-- start Data supplied --

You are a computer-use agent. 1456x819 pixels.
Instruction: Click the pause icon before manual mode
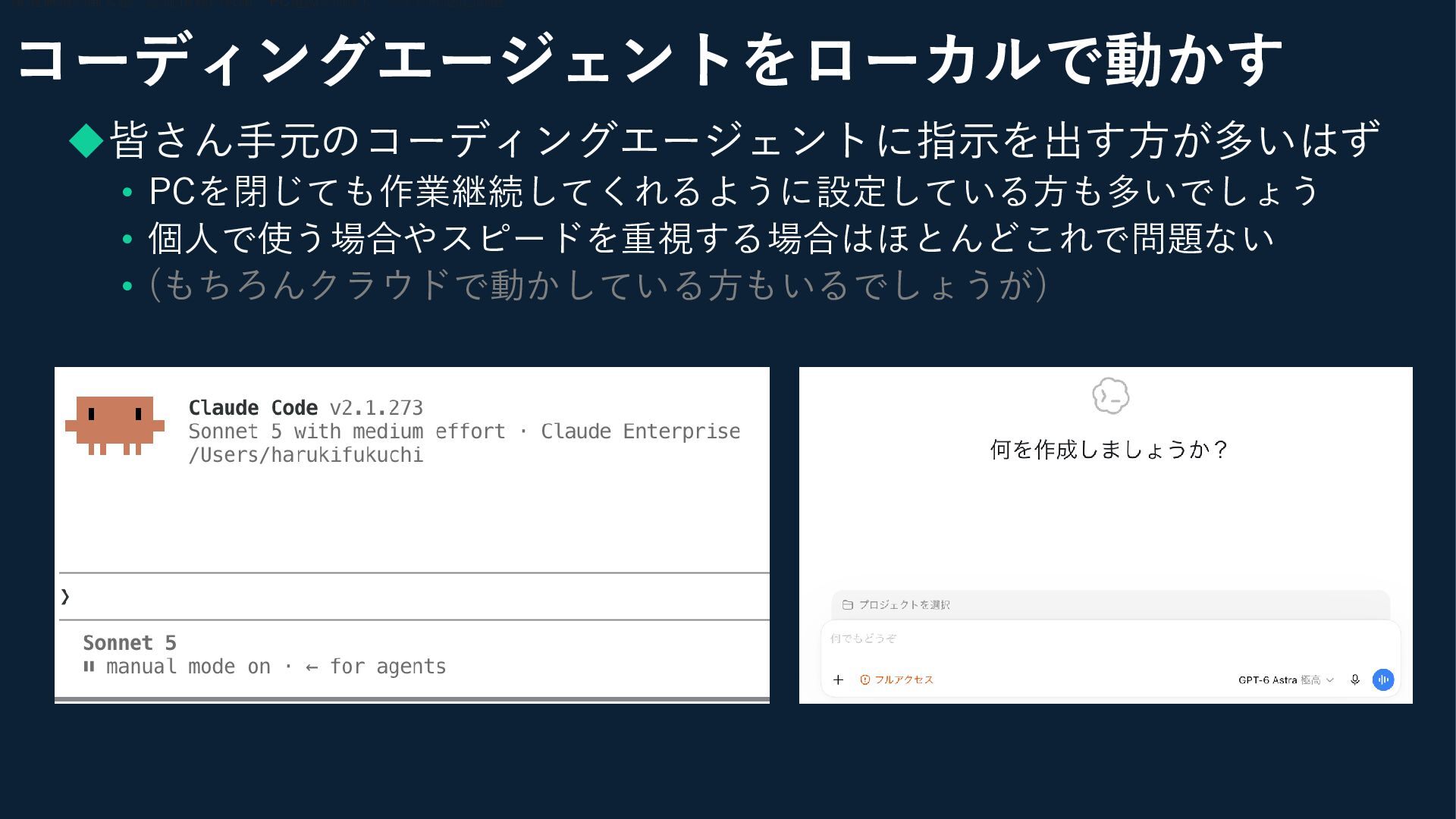tap(89, 667)
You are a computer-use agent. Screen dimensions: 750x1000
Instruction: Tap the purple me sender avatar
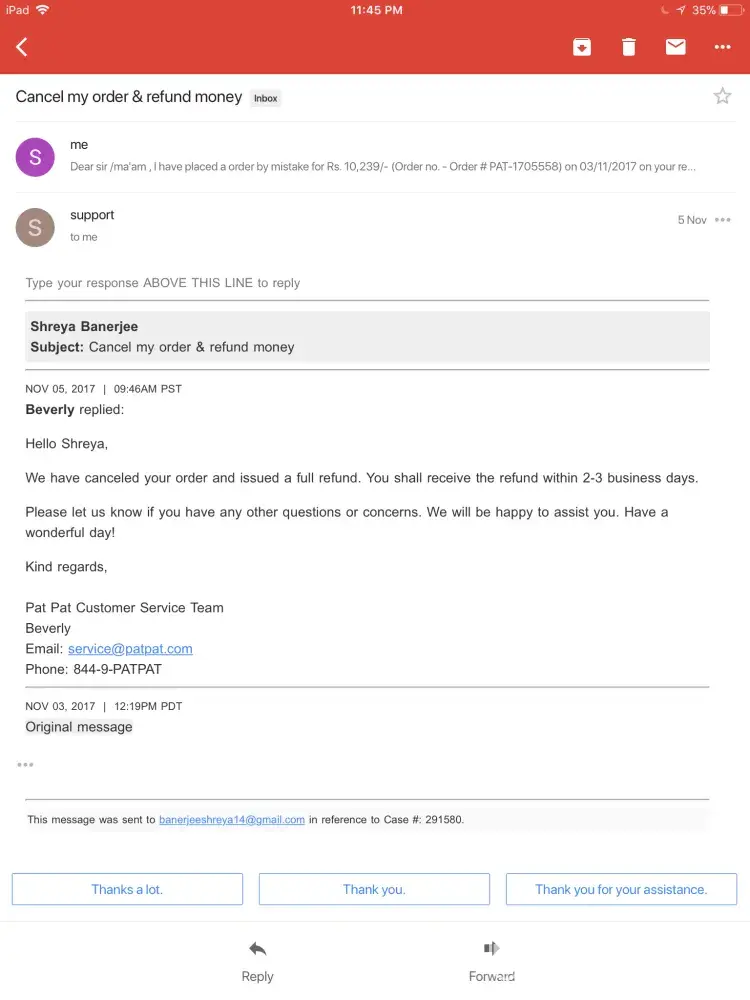pyautogui.click(x=35, y=157)

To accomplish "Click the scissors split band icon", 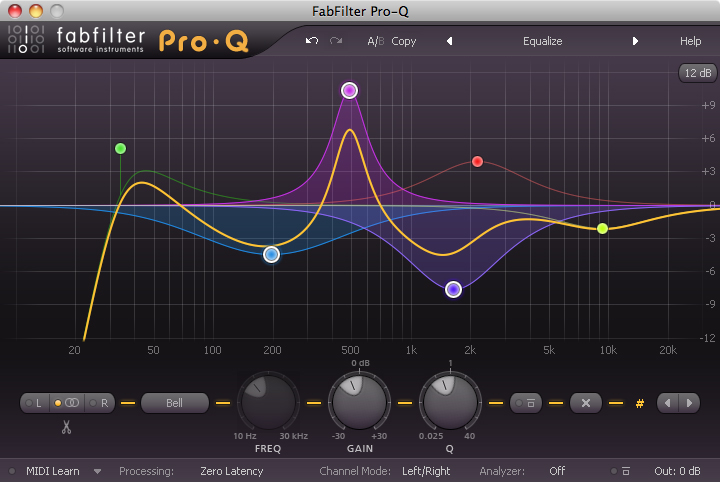I will point(66,428).
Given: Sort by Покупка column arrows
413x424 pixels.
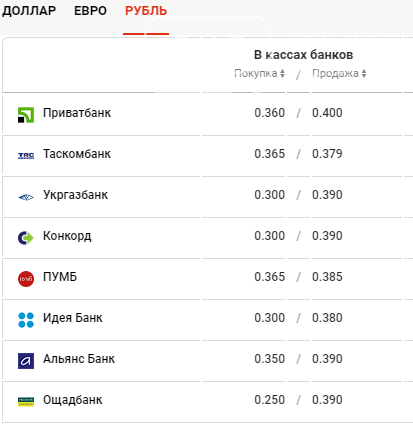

-- end Data supplied --

Your objective ▸ Reproduce the items verbatim from the first line through the line containing "pyautogui.click(x=35, y=157)", including that line. Leave the pictures out of your answer.

Exercise output ▸
You are a computer-use agent. 1456x819 pixels.
Instruction: Click the pause icon before manual mode
tap(89, 667)
You are a computer-use agent. Screen dimensions: 750x1000
Instruction: Tap the purple me sender avatar
pyautogui.click(x=35, y=157)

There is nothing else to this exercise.